The effect of 3 mol % Y2O3 stabilized ZrO2 in microwave sintered Si3N4 was investigated in the present study. A Finite Difference Time Domain (FDTD) numerical technique was used to estimate the microwave power absorption and temperature distribution within Si3N4 samples with MgO and Y2O3 sintering aids and different levels of ZrO2 during microwave sintering. Higher temperatures were developed in the sample containing the highest dielectric loss additive (4 wt% MgO, 6 wt% Y2O3 and 2.5 wt% ZrO2) when compared to the lower loss additive (4 wt% MgO and 6 wt% Y2O3) or pure Si3N4. The numerically calculated temperatures within the samples were used to correct the values experimentally measured by an optical pyrometer, which were 75-125 ºC lower.
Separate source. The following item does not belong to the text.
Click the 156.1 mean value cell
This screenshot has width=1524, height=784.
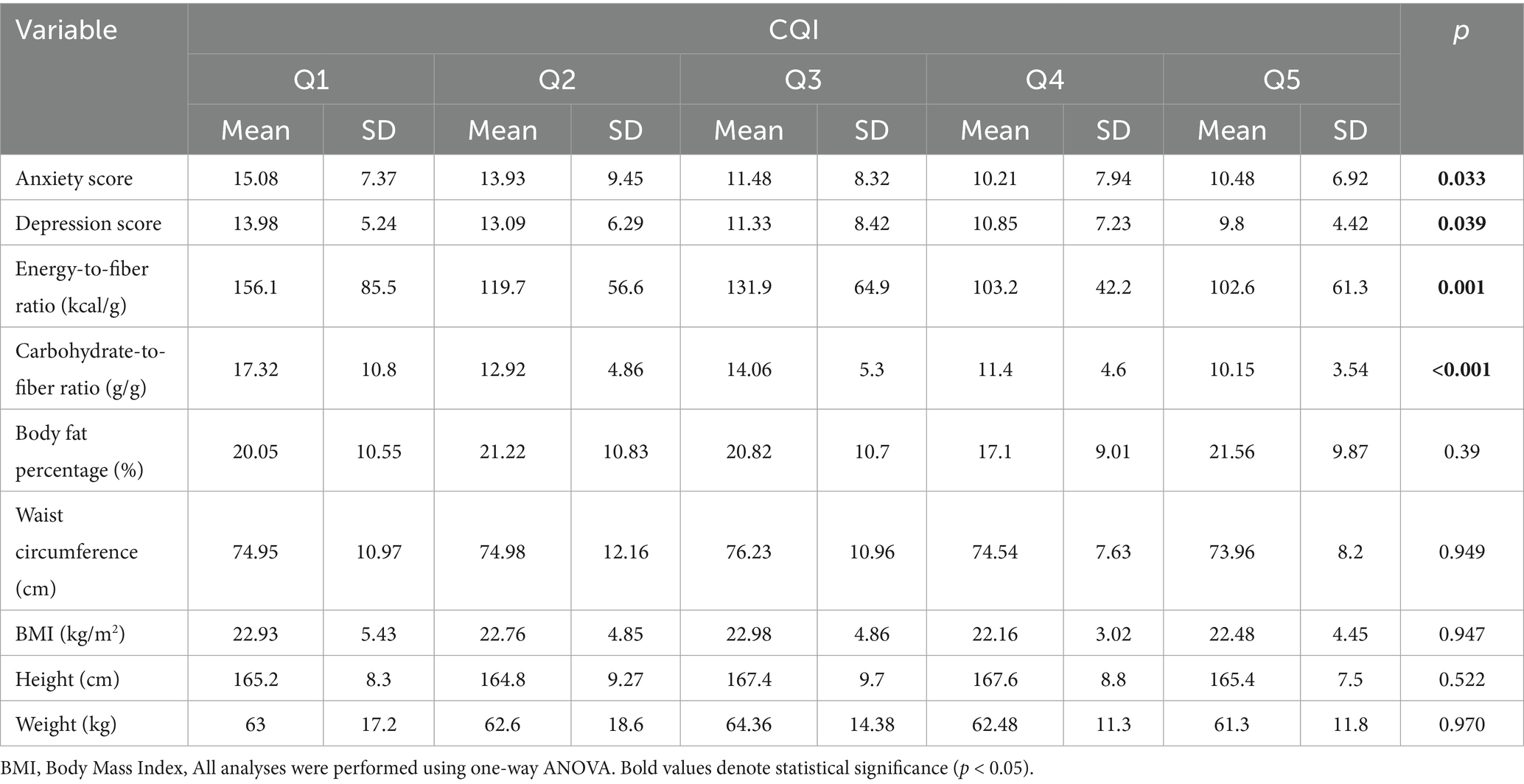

Isothermal densification and α → β phase transformation rates of Si3N4 containing 4 wt% MgO, 6 wt% Y2O3 and between 0 and 5 wt% ZrO2 were examined. An addition of 2.5 wt% ZrO2 enhanced the densification rate during microwave sintering. Complete α→β phase transformation occurred at a lower temperature during microwave sintering than conventional sintering. Grain boundary phases of microwave sintered samples were characterized by transmission electron microscopy (TEM). Small ZrO2 grains (d<200 nm) were remained dispersed in the matrix. Both tetragonal and cubic Zr-rich phases were identified by selected-area electron diffraction. Additions of ZrO2 improved the hardness of Si3N4. However, no variation in fracture toughness was observed despite differences in microstructures. The strong bonding between the grains and grain boundary phase resulted in predominantly transgranular crack propagation paths.